SQLite User Forum

A newbie’s question about database structure design
Login
> I have a 3yeaars large number of stock historical data, they are stored in directories according to different dates, and the name of each directory is like 20180102, 20180103...There are about 750 directories so far, and there are more than 4000 CSV files stored in each directory, and file name corresponds to a stock code. Each CSV file has 50000-100000 rows and 7 columns.

I'm guessing the following:

1. Each CSV contains _tick data_, i.e. all individual trades and/or bid/ask quotes for a single counter on a single trading day
2. You're re-summarizing each counter's tick data every day _before_ doing cross-counter or time-based analysis.

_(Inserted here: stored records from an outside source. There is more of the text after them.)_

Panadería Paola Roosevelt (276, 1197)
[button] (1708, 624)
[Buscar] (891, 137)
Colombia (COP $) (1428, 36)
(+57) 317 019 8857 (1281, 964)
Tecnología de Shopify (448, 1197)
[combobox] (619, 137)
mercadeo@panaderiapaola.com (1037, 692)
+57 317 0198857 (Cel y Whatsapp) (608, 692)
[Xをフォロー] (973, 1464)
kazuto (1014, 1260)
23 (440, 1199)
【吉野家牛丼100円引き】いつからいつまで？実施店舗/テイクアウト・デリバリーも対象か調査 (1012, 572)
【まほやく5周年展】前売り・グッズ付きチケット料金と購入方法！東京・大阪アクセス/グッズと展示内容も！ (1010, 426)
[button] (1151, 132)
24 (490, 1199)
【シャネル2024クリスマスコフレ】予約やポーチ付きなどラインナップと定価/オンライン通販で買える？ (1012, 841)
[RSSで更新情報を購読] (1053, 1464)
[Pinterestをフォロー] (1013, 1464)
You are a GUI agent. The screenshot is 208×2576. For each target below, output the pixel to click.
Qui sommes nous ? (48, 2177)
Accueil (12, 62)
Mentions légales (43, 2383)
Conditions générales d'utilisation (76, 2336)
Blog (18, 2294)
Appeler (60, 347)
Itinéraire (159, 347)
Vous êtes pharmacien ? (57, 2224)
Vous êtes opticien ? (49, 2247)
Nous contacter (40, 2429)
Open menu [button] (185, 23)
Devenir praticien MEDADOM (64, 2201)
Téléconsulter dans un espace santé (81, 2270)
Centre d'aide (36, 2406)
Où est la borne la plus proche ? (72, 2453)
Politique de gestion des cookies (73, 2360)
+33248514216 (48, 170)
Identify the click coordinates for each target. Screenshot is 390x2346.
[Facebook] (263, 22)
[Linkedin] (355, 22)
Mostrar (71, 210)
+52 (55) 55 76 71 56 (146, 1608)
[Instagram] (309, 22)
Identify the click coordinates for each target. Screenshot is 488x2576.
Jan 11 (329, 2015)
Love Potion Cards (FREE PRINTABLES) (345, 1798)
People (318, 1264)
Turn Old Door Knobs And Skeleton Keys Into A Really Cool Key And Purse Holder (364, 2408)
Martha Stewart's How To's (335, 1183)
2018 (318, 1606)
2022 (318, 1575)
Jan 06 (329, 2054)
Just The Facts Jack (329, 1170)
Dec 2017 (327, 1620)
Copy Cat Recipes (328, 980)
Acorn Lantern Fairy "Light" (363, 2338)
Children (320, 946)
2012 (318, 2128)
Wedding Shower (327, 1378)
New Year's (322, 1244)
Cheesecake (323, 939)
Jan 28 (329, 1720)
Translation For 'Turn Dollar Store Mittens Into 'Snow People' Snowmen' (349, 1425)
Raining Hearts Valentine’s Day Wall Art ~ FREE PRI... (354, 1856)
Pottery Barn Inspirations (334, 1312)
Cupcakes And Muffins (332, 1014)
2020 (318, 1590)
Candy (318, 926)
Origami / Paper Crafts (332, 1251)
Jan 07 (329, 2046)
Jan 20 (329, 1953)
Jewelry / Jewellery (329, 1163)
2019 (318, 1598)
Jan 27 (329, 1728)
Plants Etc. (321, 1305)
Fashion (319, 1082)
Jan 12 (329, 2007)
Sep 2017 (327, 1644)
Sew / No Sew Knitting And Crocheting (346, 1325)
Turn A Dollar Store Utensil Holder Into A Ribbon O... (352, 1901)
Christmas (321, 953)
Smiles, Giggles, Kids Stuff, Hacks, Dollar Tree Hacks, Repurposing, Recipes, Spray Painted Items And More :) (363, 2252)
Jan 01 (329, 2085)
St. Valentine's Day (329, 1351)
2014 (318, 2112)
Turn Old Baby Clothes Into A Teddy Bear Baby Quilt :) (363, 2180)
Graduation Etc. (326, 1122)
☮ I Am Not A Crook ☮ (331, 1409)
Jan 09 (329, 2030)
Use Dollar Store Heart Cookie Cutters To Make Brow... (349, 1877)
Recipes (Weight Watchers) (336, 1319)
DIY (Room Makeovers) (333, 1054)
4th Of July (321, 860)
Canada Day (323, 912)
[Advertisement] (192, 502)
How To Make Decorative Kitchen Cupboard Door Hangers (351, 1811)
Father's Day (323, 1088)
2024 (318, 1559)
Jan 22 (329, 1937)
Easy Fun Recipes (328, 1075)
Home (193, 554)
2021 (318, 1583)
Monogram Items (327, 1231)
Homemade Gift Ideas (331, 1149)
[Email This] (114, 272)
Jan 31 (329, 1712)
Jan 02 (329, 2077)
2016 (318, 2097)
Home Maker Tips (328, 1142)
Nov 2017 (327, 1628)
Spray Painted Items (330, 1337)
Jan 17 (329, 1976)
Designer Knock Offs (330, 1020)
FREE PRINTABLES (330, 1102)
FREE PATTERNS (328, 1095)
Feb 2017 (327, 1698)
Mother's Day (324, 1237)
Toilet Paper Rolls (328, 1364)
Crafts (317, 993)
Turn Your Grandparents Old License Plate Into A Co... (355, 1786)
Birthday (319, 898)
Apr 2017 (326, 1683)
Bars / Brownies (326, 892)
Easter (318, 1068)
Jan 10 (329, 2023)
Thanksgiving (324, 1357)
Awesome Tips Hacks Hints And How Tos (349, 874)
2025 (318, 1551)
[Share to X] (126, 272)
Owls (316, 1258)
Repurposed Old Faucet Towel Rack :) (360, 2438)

To be frank, [2] is stupid. There's absolutely no reason to re-process the raw historical data for, say, 20180102 _every single day_, when you're not changing the operations you do each time. Far better to run your summary calculations _once_ for each day/counter and cache that summary, so instead of a 50000-100000 row CSV, you have a CSV with as few as _one_ row (EOD summary).

Once you have that, then the most flexible database design is actually ONE database with ONE table contains ONE row for each day/counter combo. Having done some work in this area, I can assure you that 4 million records encompassing an exchange's entire historical EOD data is far more tractable and useful, than _400 billion_ records at a data resolution (tick) that isn't even practical for analysis.